La retrospectiva de su obra se inauguró el 14 de marzo. Se prolongará hasta el 31 de mayo. Marina estará siempre allí. El Artista Está Presente, se llama el proyecto. Marina sentada frente a una mesa y a una silla vacía que cualquiera puede ocupar. Durante todo el horario de apertura del museo al público.
El MoMA abre de 10.30 am a 5.30 pm (de Nueva York, hay que calcular que son seis horas menos que en España) excepto los martes, que cierra todo el día, los viernes, que cierra a las 8pm, y el primer jueves de cada mes, que cierra a las 8.45 pm. Se calcula que en total Marina Abramovic habrá permanecido allí sentada más de 700 horas.

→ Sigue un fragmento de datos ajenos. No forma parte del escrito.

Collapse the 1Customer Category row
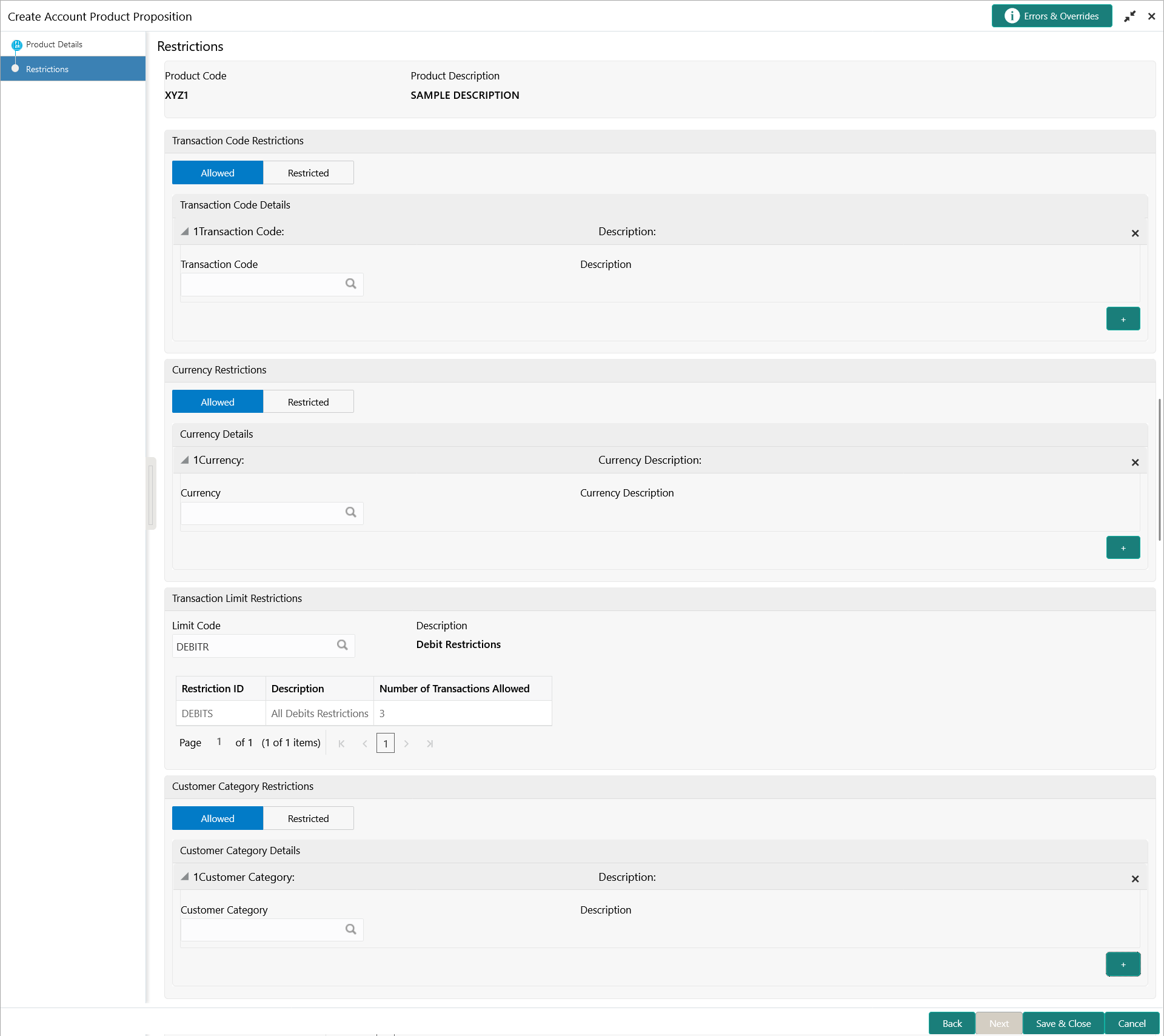1164x1036 pixels. coord(185,877)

Yo la primera vez que fui –sé que volveré- preferí no sentarme frente a ella. Me la quedé mirando de lado. Frotando el mineral de su perfil. La vibración quieta que de ella emanaba. Una fábrica de paz.
Se me ocurrió pensar que si alguien estuviera muy solo y desesperado en esta ciudad que veces se te clava como un áspid en el pecho siempre podría ir al MoMA y acurrucarse frente a Marina. Y por lo menos estos días tendría un ancla segura.
También se me ocurrió pensar que, si en los setenta Marina Abramovic provocaba inmolando su dolor y su cuerpo, ahora en los dosmiles vuelve a romper esquemas sacrificando lo último realmente preciado y virgen que le queda. Que nos queda. El tiempo. Las horas. Los minutos. Ese tesoro que sólo se posee cuando se desperdicia.
Todos teníamos prisa. Todos éramos homeless del tiempo. Menos ella.
Precioso, Anna; potente, como ella. ¡Qué raro es el arte, de todas formas!